The remainder of their fund came from employer contributions and growth achieved on the fund.

And he’d also received tax relief which amounted to €54,600 over that time period as well.

In monetary terms therefore, he’d receive pension tax relief of €54,600, a tax free lump sum of €185,000 and along with the state pension, he’d pay zero in income tax payments each year.

In this example, it obviously makes huge sense for him to put in as much as he could because he knows anything up to or less than a fund of €740,000 he’ll pay no income tax. He was getting tax relief of 40% on the way in and paying 0% on the way out, which is a great deal.

I asked him what he thought of that?

And his reply was, what if my annual income was €50,000? I bet I’d end up with €25,000.

And in fairness to him, in this instance you might think given that amount and the current thresholds, where a married couple with one income begin paying tax at the marginal rate on earnings over €49,000, that they would be hammered with tax at c. 51% but the reality in this instance, is that the effective tax rate would be just 9%.

That figure of 9% is based on (a) the maximum amount paid from the state pension and, (b) having a pension fund of €1,200,000.

Again, very quickly when you take 25% from a fund worth €1.2m, you’d end up with tax free cash of €280,000. The first €200,000 is taxed at 0% and the next €300,000 is at 20%.

The balance is €900,000 and let’s assume you take 4% of it, that amounts to €36,000 and when added to the maximum state pension of €13,796, you’d have a gross income of €49,796, of which you’d end up paying 9% in income tax.

And my point in showing you this very big pension fund size, is to show you how small the income tax paid on it is.

When you run these numbers I hope it puts into perspective just how good the tax break we’re receiving is, and to further quell any misnomer anyone might have about how much tax they’ll end up paying in the future, I’m going to put some pension fund sizes, tax free lump sums and annual income amounts alongside each other, so that you have a reference point as to what rate of tax in retirement you’d pay in each instance.

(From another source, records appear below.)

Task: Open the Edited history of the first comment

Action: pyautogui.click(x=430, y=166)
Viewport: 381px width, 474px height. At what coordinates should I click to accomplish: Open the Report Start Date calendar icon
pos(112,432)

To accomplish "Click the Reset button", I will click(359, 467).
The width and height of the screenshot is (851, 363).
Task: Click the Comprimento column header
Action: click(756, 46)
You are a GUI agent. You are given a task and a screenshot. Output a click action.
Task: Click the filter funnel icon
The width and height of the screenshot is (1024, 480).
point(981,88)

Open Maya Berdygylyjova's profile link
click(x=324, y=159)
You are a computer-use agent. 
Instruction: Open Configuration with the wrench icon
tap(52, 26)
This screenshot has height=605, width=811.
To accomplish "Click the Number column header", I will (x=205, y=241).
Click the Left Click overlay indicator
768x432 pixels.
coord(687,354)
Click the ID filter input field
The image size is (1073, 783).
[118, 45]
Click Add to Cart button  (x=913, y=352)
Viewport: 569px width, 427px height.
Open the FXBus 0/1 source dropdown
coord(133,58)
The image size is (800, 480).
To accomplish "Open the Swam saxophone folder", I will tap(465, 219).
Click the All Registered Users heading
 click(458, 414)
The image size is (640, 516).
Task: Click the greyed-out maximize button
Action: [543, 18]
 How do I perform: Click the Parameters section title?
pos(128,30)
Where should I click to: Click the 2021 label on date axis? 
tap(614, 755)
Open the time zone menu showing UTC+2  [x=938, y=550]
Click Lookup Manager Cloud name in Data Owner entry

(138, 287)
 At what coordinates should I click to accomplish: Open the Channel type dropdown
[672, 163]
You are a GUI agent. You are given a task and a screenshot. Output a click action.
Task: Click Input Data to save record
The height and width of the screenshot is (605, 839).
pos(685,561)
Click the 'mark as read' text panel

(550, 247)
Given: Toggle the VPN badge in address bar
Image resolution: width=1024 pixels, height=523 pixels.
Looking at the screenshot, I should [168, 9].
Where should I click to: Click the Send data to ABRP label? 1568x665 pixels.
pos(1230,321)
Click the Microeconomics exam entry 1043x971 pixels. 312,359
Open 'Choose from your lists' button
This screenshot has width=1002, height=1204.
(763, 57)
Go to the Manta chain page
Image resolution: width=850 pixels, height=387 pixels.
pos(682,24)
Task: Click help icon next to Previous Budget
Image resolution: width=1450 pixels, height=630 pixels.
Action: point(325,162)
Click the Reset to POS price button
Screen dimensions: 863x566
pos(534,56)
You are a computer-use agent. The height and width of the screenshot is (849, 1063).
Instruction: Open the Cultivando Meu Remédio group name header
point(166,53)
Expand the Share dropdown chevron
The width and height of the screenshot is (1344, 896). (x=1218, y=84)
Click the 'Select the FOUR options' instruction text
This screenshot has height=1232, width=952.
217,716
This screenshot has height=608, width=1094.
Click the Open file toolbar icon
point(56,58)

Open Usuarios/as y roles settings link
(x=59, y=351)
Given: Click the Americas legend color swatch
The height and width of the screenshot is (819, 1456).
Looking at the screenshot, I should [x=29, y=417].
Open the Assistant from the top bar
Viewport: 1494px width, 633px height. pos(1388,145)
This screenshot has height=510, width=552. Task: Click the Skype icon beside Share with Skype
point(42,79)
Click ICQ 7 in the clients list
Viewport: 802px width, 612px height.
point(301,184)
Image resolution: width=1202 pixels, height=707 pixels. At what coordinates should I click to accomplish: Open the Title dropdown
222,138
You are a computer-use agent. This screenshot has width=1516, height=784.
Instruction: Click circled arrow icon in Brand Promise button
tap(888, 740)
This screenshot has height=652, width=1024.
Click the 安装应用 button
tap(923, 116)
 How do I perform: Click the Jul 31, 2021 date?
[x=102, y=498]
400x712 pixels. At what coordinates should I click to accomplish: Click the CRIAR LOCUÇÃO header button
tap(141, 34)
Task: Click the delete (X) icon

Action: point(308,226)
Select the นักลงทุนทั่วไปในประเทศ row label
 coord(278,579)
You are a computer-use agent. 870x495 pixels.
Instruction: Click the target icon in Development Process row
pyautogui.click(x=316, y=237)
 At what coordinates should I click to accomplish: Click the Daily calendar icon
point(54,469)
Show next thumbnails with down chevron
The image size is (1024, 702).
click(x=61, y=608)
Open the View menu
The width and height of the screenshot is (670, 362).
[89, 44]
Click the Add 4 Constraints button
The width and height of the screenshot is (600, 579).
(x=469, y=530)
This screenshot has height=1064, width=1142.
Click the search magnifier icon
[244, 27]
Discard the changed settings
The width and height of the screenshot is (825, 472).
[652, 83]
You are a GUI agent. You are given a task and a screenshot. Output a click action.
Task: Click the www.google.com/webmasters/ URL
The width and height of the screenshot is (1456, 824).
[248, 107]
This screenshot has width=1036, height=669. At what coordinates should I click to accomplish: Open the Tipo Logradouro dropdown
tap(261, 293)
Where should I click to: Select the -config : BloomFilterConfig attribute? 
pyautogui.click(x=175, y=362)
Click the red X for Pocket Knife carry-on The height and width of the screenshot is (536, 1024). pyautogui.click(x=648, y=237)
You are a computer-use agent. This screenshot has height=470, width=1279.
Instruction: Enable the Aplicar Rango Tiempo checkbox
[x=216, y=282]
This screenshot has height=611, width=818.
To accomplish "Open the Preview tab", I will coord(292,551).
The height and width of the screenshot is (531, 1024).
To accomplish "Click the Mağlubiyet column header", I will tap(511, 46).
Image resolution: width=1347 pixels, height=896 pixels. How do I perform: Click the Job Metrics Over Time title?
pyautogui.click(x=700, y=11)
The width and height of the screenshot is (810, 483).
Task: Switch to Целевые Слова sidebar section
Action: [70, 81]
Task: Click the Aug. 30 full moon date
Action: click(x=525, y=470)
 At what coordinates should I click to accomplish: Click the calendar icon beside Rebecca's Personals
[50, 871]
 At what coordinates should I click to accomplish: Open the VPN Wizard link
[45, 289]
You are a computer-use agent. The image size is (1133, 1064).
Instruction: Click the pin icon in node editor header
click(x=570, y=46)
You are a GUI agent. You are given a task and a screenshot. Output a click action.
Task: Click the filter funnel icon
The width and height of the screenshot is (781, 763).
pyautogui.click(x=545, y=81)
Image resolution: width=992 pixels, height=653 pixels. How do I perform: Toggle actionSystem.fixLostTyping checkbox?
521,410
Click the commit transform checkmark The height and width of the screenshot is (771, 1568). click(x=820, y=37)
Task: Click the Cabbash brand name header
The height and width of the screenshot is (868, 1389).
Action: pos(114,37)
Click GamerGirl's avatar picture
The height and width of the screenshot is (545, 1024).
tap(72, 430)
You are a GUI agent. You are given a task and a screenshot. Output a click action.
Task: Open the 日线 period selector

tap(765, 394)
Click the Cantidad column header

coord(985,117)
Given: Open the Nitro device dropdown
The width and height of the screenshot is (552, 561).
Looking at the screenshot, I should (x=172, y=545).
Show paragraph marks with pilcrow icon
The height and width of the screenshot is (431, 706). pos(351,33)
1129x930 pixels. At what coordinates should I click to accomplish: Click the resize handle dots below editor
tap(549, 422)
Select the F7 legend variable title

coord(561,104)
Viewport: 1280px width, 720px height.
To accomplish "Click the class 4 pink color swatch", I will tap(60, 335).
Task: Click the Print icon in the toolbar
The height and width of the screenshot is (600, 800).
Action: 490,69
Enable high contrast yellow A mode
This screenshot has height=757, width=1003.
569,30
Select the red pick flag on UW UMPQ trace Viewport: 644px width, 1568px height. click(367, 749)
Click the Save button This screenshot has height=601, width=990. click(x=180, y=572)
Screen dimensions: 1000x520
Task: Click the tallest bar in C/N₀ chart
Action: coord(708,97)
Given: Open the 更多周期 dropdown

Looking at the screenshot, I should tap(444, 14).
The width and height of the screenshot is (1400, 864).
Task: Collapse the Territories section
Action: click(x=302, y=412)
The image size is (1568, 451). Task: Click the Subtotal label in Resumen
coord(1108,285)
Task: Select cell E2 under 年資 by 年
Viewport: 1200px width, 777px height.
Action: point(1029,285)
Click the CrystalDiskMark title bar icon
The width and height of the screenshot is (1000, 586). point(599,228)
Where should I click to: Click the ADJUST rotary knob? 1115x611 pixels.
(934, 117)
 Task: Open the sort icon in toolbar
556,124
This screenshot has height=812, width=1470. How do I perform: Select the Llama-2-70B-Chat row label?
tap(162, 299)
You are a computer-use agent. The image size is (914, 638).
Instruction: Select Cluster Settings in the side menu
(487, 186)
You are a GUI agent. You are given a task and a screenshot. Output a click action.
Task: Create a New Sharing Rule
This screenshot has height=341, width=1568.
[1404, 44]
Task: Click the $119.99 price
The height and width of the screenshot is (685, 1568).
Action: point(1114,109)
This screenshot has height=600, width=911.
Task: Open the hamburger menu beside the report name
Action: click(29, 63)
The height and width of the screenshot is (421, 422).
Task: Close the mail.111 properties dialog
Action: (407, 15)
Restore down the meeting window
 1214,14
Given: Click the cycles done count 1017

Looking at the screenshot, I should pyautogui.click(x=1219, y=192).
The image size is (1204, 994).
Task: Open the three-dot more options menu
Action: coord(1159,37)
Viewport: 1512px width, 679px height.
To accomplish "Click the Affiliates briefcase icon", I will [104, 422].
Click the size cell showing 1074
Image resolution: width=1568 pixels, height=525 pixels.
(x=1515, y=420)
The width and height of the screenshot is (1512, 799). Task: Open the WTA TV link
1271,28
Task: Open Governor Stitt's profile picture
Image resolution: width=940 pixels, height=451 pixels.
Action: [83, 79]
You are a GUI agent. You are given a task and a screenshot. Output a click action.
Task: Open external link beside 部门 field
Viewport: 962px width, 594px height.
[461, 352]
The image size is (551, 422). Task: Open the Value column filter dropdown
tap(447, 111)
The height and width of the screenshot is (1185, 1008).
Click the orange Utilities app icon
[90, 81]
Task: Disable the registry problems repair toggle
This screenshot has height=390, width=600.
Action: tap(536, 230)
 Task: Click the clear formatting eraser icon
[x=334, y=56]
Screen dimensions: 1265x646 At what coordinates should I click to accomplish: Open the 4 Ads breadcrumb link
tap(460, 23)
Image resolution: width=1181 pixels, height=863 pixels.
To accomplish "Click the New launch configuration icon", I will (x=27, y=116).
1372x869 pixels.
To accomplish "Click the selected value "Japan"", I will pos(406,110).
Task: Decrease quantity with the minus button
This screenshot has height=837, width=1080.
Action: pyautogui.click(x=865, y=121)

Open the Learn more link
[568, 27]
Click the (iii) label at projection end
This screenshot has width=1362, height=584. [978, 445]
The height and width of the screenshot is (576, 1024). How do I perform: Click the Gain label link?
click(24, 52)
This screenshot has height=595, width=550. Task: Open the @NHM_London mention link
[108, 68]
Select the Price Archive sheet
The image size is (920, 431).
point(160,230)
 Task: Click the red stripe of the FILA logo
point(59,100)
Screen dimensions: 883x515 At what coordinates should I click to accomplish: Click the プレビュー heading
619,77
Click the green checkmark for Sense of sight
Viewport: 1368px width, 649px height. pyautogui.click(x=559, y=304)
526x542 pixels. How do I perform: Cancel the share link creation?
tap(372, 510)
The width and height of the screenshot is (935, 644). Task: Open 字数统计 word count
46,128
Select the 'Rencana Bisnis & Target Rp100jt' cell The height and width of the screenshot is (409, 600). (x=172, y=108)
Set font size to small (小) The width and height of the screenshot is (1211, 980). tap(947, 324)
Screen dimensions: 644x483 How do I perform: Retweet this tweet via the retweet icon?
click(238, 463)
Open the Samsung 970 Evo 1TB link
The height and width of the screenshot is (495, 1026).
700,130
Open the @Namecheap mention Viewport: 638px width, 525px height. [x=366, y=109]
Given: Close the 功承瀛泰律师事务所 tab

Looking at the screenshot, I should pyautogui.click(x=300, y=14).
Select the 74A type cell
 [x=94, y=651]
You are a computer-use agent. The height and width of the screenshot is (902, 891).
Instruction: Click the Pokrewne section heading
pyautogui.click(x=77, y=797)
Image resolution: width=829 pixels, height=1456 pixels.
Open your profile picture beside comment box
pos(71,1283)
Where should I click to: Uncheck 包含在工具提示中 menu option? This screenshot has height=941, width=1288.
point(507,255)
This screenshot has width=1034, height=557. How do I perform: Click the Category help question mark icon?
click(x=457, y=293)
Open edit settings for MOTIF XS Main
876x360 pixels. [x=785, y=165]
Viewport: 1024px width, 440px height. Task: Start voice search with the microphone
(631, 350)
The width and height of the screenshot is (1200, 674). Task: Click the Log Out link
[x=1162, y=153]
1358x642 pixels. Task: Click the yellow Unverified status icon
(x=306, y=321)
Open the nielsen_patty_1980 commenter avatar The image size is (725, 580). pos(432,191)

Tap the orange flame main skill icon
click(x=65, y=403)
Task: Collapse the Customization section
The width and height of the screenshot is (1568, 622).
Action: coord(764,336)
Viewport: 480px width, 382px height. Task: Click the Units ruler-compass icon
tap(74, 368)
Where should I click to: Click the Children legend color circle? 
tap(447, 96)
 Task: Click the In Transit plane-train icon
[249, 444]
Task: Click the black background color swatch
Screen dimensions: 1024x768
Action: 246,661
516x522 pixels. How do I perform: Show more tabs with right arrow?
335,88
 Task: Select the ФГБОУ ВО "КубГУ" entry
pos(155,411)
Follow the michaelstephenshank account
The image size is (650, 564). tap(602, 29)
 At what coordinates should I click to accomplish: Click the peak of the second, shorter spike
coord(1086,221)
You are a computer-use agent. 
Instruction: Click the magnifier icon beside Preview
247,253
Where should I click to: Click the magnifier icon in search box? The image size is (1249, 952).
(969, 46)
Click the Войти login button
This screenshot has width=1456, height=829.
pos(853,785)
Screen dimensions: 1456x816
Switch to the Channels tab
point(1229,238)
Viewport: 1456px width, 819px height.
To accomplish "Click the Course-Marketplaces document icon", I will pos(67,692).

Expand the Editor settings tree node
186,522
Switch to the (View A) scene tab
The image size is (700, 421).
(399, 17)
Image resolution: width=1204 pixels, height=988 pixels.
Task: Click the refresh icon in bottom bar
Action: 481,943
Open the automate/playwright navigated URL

The numbers I’m going to outline assume:

- you draw down an income of 4% from the value of your pension fund,

- you’re 66 years old and married,

- you’re in receipt of the maximum allowed state contributory pension and,

- you have no other sources of income:

Pension Fund | Size Tax Free Lump Sum |
Net Monthly Income | Income Tax Rate
€200,000     €50,000        €1,632       0%
€400,000     €100,000      €2,116       0%
€500,000     €125,000       €2,354       0%
€900,000     €220,000     €3,150      5%
€1,500,000   €340,000     €52,000   10%

You can see that even with a pension fund of €1.5m, the effective income tax rate is just 10% which is 75% less than what the current marginal tax rate is (40%), and that’s in addition to getting a lump sum of €340,000.

I’m hoping these numbers help, and that people will see the amount of tax they’ll end up paying is nowhere near what they might have instinctively thought it would be, just like that gentleman I met last month. And you know after everything I said and told him, I’m still not sure he believed me.

His lack of knowledge and scepticism was a reason and an excuse for him, to decide not to save much into his pension and not take any interest in it.

And if you are like him, I’m hoping when you see these numbers, they might be the reason why you’ll save more and not less.
And if nothing else, it’s a very smart thing to do. You’re leaving money behind you every year if you don’t, and you’re providing for yourself when you’re older as well, so it really is a win win scenario.